=== Begin Enclosure ===
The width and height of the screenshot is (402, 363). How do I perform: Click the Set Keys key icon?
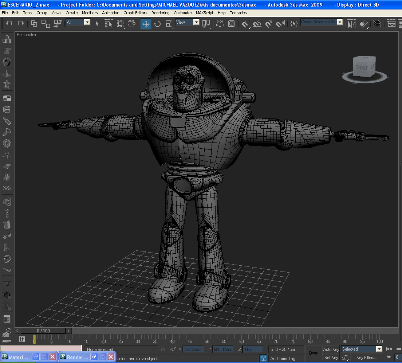tap(313, 353)
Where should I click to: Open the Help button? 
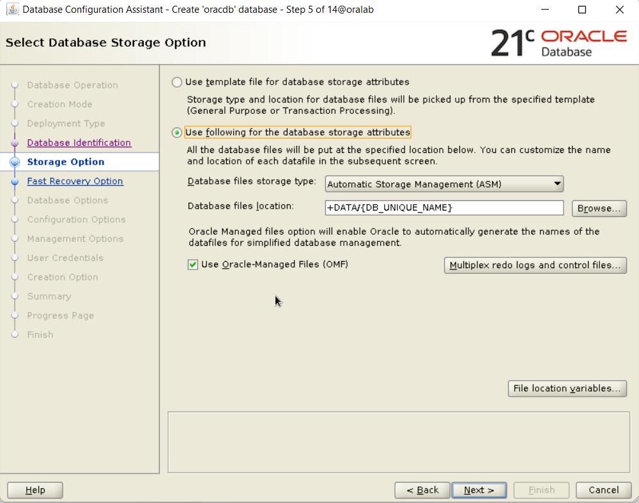click(x=35, y=490)
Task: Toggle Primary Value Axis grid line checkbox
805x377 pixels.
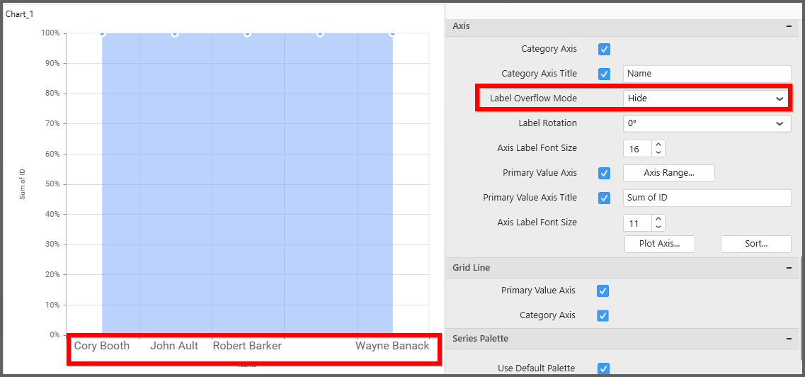Action: (603, 291)
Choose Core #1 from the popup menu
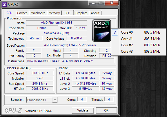 pyautogui.click(x=139, y=39)
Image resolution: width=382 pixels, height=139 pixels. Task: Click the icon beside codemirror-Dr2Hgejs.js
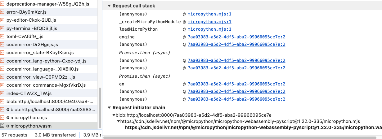click(x=2, y=45)
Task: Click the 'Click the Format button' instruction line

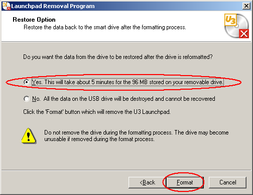Action: [97, 112]
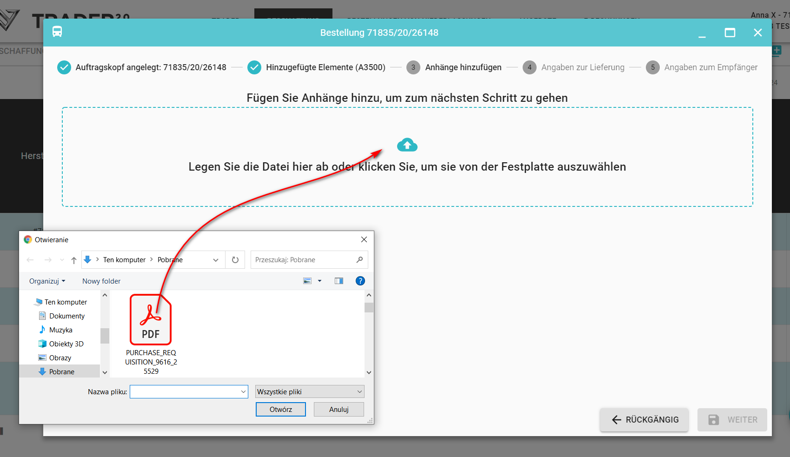Click the help question mark icon
The image size is (790, 457).
[x=360, y=281]
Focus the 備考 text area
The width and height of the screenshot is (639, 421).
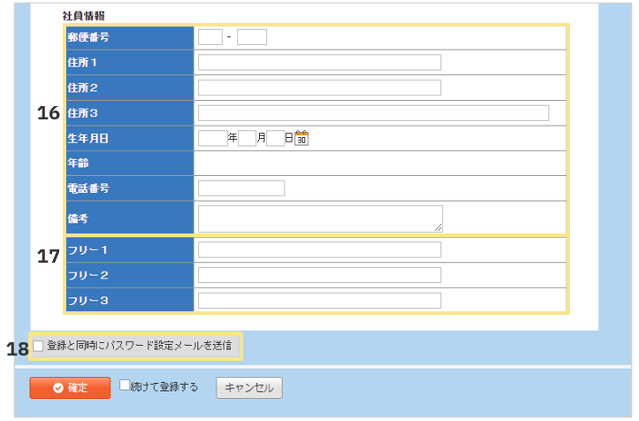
=== End Enclosure ===
Task item =>
Only lines belong in the copy, not pictures: write out exactly the lines of the records from the first through the one holding "Focus the 備考 text area".

Answer to the exercise =>
The width and height of the screenshot is (402, 363). How do I perform: Click the Set Keys key icon?
tap(313, 353)
Where should I click to: Open the Help button? 
click(x=35, y=490)
Task: Toggle Primary Value Axis grid line checkbox
805x377 pixels.
Action: (603, 291)
Choose Core #1 from the popup menu
 pyautogui.click(x=139, y=39)
Image resolution: width=382 pixels, height=139 pixels. Task: Click the icon beside codemirror-Dr2Hgejs.js
click(x=2, y=45)
Task: Click the 'Click the Format button' instruction line

Action: [97, 112]
Click the help question mark icon
The image size is (790, 457).
[x=360, y=281]
Focus the 備考 text area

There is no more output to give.